Pixel coordinate grounding data
┌──

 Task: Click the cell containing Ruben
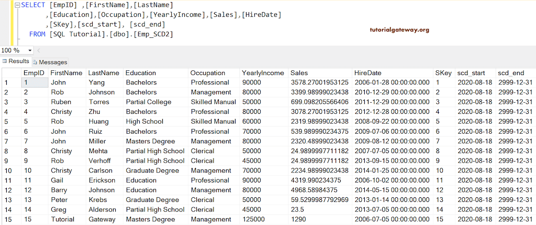click(60, 102)
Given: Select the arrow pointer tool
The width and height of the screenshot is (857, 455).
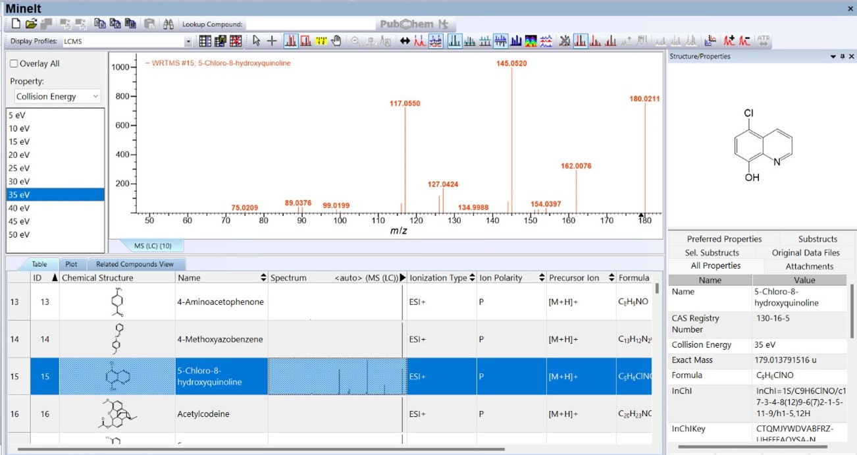Looking at the screenshot, I should (x=256, y=41).
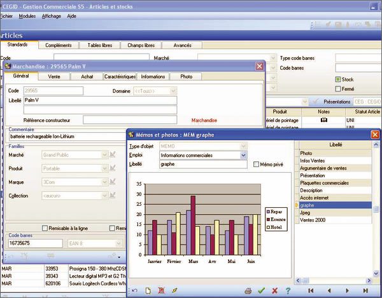Open the Emploi dropdown list
The image size is (382, 298).
point(243,155)
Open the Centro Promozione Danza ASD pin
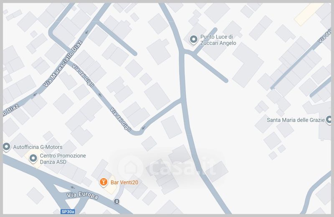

└──

-- Your objective --
Give every record again exactly, apart from the pictures, which stay out.

-- Output of the exercise --
 Task: Click the cell containing Ruben
click(60, 102)
Given: Select the arrow pointer tool
The width and height of the screenshot is (857, 455).
Looking at the screenshot, I should (x=256, y=41).
Open the Emploi dropdown list
The image size is (382, 298).
point(243,155)
Open the Centro Promozione Danza ASD pin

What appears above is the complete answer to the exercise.